Comprender la realidad desde tradiciones de Oriente

        Con ello se la arranca de su lugar natural que es el modo de comprender genuinamente filosófico. El caso de las tradiciones espirituales de Oriente es distinto. El dharma central en estas, cuya fundamentación no es fideísta sino que implica el arte de la introspección, conduce a quien persigue la liberación a reconocer que su luz interior es una realidad innegable y absoluta, indistinguible de la Realidad Absoluta, con mayúculas. Atman (el Espíritu) = Brahman (la Divinidad).  Los más antiguos Upanishads describen este descubrimiento interior con una fórmula extremadamente simple: Tat Tvam Asi. Tú eres… ¡esto! A lo que los comentaristas actuales suelen añadir: ¡con un chasquido de dedos!

        La confusión de nuestra luz esencial con el ego psicológico, y el sometimiento total a las insaciables exigencias de este, es el corazón del laberinto por el que deambulan errantes los individuos y la humanidad en su conjunto. Un laberinto que existe desde hace milenios pero que últimamente se ha hecho más oscuro y denso. Uno de los factores clave de la densificada forma actual del laberinto viene determinado por el ansia egoica de tener una identidad perfectamente definida, inmutable y, sobre todo, separada –una identidad superficial y falsa que eclipsa a la genuina- enfatizando obsesivamente la adscripción nacional o religiosa, el género, la etnia, etc.
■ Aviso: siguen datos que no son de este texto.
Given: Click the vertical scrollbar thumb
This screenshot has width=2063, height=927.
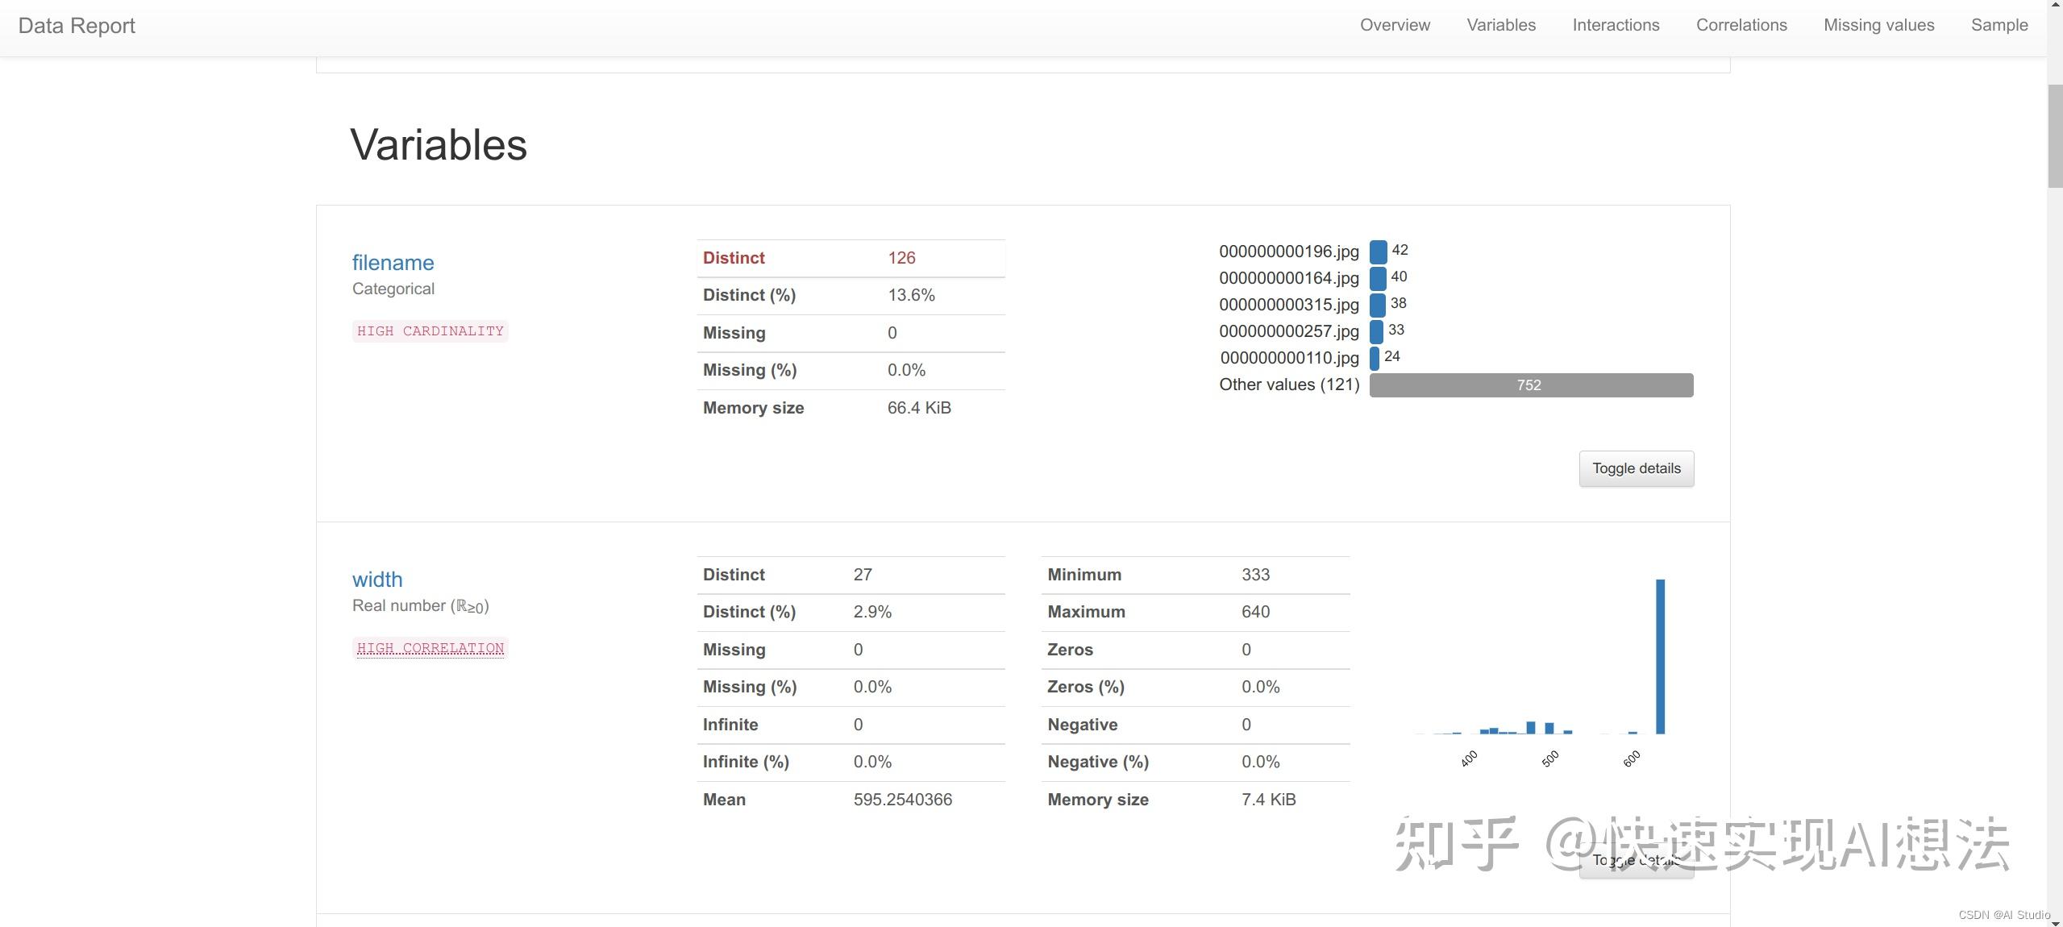Looking at the screenshot, I should 2054,135.
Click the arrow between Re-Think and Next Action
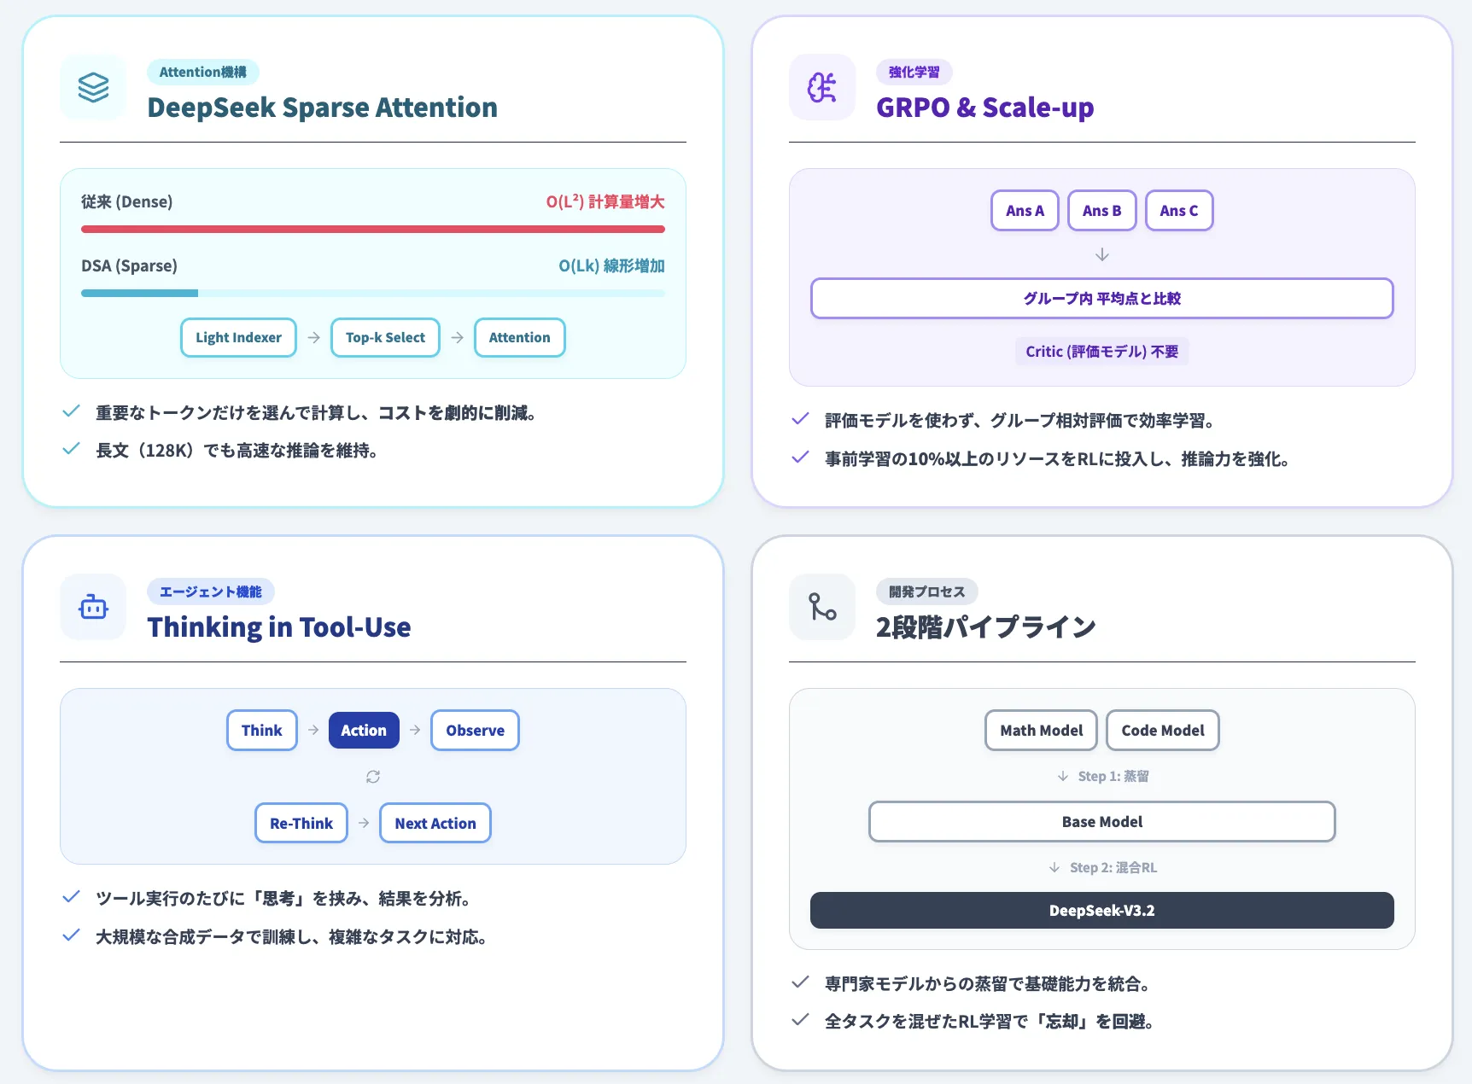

        Esto, que ha adquirido una dimensión patológica y se ha convertido en el factor absolutamente condicionante y esencial de la vida de muchísimas personas, es una forma de avidya que tiene la particularidad de transitar de lo individual a lo colectivo dominando a grandes grupos humanos, mientras los individuos viven convencidos de que no son nada fuera de su pertenencia a tales grupos. Es el nivel de afiliación de la conocida pirámide de necesidades de Maslow, el nivel de los identitarismos en el que el yo se afirma por su distinción nítida del resto, un nivel cuya presencia hoy en día ha estallado literalmente, por la acuciante necesidad insatisfecha de ser.

 

Darse cuenta de que “somos”

        Pero hay una manera de satisfacer esa necesidad que no implica separación sino, justamente, el reconocimiento de una realidad última común. A los humanos y más allá: a todo lo viviente. Consiste en darse cuenta de que sencillamente somos. No nada en particular. Somos.

        Se trata de un modo de acceder a nuestra identidad profunda muy poco “occidental”, que evoca de inmediato la imagen de un maestro indio de sabiduría en meditación (postura del loto, ojos cerrados, mudra del índice y el pulgar formando un círculo…) y provoca la sonrisa o la burla de los biempensantes. Sin embargo, millones de occidentales siguen ya ese camino, con o sin mise en scène oriental (que no es imprescindible).

        Por citar a alguien ampliamente respetado entre nosotros, mencionaré a Pablo d’Ors y su mediático ensayo Biografía del Silencio.  No se trata de acceder a un estado diferente de conciencia, sino tan solo de darse cuenta de cuál es el fondo del estado común de conciencia en la vigilia, e igualmente de cualquier otro estado, como el de duermevela o el de los sueños. Se le puede llamar “consciencia pura”, “espacio de subjetividad” o, como yo prefiero, “la luz de ser”. Pero da igual, porque hay que tener la experiencia, y a ello se incita reiteradamente en Consciencia, el hilo conductor del universo.

        Entonces se ve que esa luz es algo absoluto, y que sus “apagados”, como los que (quizás) tienen lugar en el sueño profundo o bajo anestesia general, son aparentes, y es por eso que, cuando suceden, el tiempo subjetivo se anula y el momento de la inmersión en la inconsciencia coincide con el del despertar o con el inicio de una experiencia onírica en la fase REM del sueño.

        ¿Quién puede asegurar que la muerte no es eso, en lugar de una nada… en sí inexistente?

        Muchas preguntas nos pueden desconcertar, pero es necesario – como afirma Chalmers, mantener la mente extendida.